**Task directions:** From the data that follows, print exactly the lines starting at the one containing "Polonieuws week 22 (1002, 472)" and ending at the one containing "Contact (1070, 219)"; include both of them and nothing more.
Start of The input
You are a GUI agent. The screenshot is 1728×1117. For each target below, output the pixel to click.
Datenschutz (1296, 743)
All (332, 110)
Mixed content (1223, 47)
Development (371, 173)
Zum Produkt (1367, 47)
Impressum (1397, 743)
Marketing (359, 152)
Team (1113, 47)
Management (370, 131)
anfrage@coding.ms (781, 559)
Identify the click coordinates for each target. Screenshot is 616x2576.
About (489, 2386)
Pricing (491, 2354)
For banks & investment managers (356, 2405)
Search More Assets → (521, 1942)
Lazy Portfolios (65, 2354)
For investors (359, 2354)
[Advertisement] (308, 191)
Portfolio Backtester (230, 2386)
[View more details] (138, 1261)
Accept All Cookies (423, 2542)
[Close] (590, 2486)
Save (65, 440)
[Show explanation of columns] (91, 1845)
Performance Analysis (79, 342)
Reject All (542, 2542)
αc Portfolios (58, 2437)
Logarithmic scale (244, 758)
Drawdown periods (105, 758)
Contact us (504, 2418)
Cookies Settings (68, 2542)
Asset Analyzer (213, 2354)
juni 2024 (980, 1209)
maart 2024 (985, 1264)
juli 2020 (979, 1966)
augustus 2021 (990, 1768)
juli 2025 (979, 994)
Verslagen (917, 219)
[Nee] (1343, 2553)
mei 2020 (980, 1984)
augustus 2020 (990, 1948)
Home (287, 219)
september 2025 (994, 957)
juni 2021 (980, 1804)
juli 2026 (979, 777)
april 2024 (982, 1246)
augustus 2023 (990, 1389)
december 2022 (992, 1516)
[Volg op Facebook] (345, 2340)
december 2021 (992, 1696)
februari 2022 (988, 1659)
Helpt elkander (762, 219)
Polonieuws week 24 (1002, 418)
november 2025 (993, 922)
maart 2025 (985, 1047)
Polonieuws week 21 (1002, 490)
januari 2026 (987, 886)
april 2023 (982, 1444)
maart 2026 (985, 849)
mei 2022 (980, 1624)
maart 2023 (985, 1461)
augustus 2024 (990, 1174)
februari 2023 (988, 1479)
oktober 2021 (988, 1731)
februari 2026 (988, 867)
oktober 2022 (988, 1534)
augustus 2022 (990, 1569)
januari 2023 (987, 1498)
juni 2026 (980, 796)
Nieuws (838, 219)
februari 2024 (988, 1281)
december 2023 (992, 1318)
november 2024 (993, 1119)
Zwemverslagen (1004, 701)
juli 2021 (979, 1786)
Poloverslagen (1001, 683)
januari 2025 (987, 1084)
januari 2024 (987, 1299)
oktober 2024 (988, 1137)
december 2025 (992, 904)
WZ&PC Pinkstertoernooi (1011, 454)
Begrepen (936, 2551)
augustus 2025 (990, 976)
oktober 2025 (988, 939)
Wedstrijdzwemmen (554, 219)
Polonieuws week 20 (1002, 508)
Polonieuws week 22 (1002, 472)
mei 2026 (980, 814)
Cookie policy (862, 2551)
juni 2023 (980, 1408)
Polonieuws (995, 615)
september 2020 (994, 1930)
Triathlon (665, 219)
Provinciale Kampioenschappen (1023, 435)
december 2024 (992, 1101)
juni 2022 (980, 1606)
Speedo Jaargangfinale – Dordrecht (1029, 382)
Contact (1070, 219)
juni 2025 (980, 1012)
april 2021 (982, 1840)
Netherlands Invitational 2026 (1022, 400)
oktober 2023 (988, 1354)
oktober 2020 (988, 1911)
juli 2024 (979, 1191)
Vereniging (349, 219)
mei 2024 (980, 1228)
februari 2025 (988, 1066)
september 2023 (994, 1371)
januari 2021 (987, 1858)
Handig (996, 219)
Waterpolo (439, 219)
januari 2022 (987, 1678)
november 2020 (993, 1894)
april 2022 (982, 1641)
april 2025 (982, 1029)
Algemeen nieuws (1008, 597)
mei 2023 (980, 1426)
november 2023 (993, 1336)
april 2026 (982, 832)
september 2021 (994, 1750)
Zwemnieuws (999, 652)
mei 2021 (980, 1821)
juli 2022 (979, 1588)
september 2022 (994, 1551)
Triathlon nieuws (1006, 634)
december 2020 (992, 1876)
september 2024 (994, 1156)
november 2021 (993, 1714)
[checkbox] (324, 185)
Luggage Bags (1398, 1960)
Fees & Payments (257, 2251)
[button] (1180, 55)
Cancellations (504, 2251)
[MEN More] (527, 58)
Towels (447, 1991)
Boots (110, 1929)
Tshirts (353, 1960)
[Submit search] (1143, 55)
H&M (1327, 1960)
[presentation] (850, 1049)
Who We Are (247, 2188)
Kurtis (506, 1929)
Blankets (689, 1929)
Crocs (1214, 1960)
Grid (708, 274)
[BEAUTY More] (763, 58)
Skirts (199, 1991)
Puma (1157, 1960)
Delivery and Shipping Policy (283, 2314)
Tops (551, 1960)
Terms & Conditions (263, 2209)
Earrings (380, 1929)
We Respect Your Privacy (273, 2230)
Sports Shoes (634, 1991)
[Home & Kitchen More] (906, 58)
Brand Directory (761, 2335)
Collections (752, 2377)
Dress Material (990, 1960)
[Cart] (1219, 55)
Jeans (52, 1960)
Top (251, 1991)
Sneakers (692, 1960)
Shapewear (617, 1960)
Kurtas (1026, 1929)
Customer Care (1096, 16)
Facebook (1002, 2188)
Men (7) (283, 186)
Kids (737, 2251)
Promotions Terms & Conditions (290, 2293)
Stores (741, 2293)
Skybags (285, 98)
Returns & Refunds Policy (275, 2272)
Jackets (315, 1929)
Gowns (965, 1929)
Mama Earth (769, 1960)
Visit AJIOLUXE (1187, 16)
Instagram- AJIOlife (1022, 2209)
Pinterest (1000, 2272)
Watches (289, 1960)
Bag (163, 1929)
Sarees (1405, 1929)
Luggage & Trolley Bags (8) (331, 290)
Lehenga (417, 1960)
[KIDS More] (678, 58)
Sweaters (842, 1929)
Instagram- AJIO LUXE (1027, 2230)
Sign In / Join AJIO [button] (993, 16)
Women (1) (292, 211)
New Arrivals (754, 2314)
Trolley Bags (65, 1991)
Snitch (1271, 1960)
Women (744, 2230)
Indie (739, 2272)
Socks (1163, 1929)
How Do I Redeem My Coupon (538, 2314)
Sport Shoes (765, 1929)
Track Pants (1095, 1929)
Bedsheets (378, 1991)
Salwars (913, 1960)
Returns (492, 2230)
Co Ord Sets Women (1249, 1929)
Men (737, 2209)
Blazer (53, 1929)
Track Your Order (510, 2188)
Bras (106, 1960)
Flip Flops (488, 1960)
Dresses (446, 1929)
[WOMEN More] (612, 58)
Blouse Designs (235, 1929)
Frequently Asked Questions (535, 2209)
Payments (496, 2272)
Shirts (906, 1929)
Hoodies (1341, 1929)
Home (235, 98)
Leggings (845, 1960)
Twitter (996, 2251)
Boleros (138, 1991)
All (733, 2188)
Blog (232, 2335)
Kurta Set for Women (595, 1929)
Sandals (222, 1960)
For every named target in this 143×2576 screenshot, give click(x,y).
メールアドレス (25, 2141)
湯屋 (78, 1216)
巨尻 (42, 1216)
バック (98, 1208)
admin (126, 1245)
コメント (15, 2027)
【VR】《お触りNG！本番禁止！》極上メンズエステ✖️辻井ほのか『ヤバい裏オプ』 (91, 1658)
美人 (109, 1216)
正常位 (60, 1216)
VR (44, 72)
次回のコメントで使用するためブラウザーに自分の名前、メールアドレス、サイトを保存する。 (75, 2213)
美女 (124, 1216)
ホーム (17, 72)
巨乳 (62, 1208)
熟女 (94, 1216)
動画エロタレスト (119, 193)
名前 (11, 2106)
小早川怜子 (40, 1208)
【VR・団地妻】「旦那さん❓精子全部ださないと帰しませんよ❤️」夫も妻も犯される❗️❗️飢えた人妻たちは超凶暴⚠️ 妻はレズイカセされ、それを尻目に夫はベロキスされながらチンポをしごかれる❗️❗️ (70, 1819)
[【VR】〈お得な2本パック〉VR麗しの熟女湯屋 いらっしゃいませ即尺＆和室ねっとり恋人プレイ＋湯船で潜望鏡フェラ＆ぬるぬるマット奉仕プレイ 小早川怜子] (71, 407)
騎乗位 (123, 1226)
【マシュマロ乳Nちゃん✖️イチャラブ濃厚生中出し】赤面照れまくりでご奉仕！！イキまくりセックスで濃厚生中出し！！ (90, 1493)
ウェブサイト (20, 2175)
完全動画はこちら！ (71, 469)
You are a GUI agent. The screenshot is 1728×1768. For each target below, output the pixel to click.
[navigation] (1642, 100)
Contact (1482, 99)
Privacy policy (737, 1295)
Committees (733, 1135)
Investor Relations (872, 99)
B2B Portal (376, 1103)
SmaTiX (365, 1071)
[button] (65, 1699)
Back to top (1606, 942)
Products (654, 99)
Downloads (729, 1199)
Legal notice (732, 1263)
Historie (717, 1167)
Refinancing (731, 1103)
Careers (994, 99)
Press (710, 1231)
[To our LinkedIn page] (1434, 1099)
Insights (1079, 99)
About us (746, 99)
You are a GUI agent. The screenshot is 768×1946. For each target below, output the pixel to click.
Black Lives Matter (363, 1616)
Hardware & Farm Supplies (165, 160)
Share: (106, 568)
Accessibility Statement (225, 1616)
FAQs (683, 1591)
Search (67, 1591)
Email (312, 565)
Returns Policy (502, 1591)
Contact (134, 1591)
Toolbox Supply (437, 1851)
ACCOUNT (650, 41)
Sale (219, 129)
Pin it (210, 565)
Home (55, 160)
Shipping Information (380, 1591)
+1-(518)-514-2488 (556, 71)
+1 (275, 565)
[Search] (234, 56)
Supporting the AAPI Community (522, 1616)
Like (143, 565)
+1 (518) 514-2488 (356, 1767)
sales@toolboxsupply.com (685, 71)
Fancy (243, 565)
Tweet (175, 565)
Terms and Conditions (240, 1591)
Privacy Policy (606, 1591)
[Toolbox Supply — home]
End of The input
**Written response:**
Polonieuws week 22 (1002, 472)
mei 2026 (980, 814)
Cookie policy (862, 2551)
juni 2023 (980, 1408)
Polonieuws (995, 615)
september 2020 (994, 1930)
Triathlon (665, 219)
Provinciale Kampioenschappen (1023, 435)
december 2024 (992, 1101)
juni 2022 (980, 1606)
Speedo Jaargangfinale – Dordrecht (1029, 382)
Contact (1070, 219)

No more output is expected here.